Summary: The parable of the friend who came begging at midnight presents a contrast of need, concern, and ability.
The Friend at Midnight Luke 11:5-11
INTRO.: Have you ever felt betrayed by someone you felt you should be able to trust? Have you ever asked for a favor and been turned down by someone you thought should help? Has a neighbor disappointed you?
In the neighborhood where I grew up, doors were never locked and if a neighbor wanted to borrow something, they simply came and got it. If someone was home they didn’t ask "can I borrow a cup of sugar?’ they said, "I’m borrowing a cup of sugar." locking the door might constitute an insult to the neighbors.
In Jesus’ day, it was much the same. Hospitality was a serious social obligation. You didn’t hesitate to share your possessions with neighbors or even travelers. This is the background of the parable.Some parables teach by making a positive comparison. Jesus often said, "The Kingdom of Heaven is like . . ." But others teach by presenting a contrast. This story is one of the latter. This is probably a fictitious story because it starts out, "suppose . . ." Jesus plans to contrast the love of the Heavenly Father with the fickleness of our earthly friends.
I. There is a contrast in need:
A. The neighbor wants 3 loaves of bread to provide for a guest.

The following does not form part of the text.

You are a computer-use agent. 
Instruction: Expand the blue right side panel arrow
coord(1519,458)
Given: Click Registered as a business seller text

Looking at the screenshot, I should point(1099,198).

1. It was common to travel at night to avoid summer heat. For this reason, perhaps, the guest comes at midnight.
2. Bread was baked daily and usually consumed in a day. The host had nothing to offer his guest and was embarrassed.
3. Certainly a serious need, but not necessarily a life and death problem.
B. In contrast, what we need from our Heavenly Father is often a life and death need.
1. We depend on Him for life and breath and all things. Acts 17:25
2. We go to Him when we are in the direst of circumstances seeking help.
3. In prayer we ask God to set aside all the laws of nature in order to help someone who is confessedly unworthy.
4. It’s amazing God should heal cancer, drug addiction, or AIDS. But, sometimes in answer to the prayers of His people, He does that.
5. Not always, because He knows better than we do just what we need.
6. We always pray for God to spare a life, but the greatest gift He can give HIS people is death. It means we go to be with Him eternally.
7. So, Jesus has in view here things much beyond three loaves of bread.
II. A contrast in concern:
A. In the story we have a man who shows little concern for his friend:
1. We can, in part, understand why. It was night and he was in bed. It would be much trouble to get up.
2. The houses of the working people had only one big room and everyone slept in one end of it. Small animals and poultry were often kept in the other end at night.
3. There was often only one small window, so the door was kept open for ventilation in the day. A closed door meant the family was in bed and did not wish to be disturbed.
4. He will get up only because of the neighbor’s boldness. I.e.: the children and animals are already awake. It’s too late to remain quiet.
5. He will do whatever is necessary to get some peace and quiet.
B. This contrasts with the love of God for His children:
1. He is a loving Heavenly Father Who wants to give us what we need.
2. He will even give us His Holy Spirit. The Spirit enables us to pray according to God’s will. Rom. 8:26
3. He knows our needs better than we do and give what we truly need, not just what we desire.
III. A contrast in ability:
A. What a friend can do is limited. What God can do is not.
1. ILLUS.: Story of a man who said, "if you can" to Jesus Mark 9:22ff
2. Jesus could do anything by the power of God. He even raised the dead.
3. Sometimes we may ask a friend, "Would you do me a favor" and he will say, "If I can."
4. There is no doubt of God’s ability to help us. It is not in question.
B. Then, why does it seem sometimes our prayers are not answered? Possible Biblical answers:
1. "If I had cherished sin in my heart, the Lord would not have listened;" Ps. 66:18
2. "When you ask, you do not receive, because you ask with wrong motives," James 4:3
C. Another possibility is seen in Paul’s thorn in the flesh. II Cor. 12:7-9
1. He pleaded three times for the Lord to remove this mysterious malady and God did not.